Exercise description: Retype, exactly as they appear below, the lines between the line holding "Where should I click to: Select" and the line holding "Switch to the", both ends included.

Saved data entries
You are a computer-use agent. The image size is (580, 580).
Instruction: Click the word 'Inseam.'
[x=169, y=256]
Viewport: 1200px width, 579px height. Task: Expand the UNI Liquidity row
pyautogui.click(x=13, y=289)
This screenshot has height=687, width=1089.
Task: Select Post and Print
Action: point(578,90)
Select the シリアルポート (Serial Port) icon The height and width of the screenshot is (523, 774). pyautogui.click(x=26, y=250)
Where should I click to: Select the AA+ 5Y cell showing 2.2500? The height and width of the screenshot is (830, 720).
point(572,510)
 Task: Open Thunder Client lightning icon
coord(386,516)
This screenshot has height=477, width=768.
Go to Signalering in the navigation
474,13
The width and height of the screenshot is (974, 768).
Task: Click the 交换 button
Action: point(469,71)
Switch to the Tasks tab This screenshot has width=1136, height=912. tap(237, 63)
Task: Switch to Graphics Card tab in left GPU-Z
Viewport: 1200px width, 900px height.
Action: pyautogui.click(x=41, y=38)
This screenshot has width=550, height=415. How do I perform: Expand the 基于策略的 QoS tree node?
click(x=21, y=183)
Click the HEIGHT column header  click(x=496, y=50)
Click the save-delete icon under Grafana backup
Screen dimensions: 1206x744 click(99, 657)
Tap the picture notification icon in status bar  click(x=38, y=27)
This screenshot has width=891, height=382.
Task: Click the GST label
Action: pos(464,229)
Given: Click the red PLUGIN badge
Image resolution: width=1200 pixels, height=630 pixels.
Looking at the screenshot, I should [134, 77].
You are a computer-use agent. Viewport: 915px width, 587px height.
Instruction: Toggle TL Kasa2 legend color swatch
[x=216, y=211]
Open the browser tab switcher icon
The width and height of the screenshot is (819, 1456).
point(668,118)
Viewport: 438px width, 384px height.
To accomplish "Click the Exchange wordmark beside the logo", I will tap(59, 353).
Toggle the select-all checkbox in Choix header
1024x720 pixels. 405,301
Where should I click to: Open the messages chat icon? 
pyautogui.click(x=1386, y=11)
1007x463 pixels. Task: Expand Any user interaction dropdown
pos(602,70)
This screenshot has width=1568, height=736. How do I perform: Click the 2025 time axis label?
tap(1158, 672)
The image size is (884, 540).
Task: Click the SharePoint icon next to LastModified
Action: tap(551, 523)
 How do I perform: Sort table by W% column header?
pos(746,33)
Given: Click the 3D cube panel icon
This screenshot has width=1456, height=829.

Answer for the task:
Where should I click to: Select the AA+ 5Y cell showing 2.2500? The height and width of the screenshot is (830, 720).
point(572,510)
 Task: Open Thunder Client lightning icon
coord(386,516)
This screenshot has height=477, width=768.
Go to Signalering in the navigation
474,13
The width and height of the screenshot is (974, 768).
Task: Click the 交换 button
Action: point(469,71)
Switch to the Tasks tab This screenshot has width=1136, height=912. tap(237, 63)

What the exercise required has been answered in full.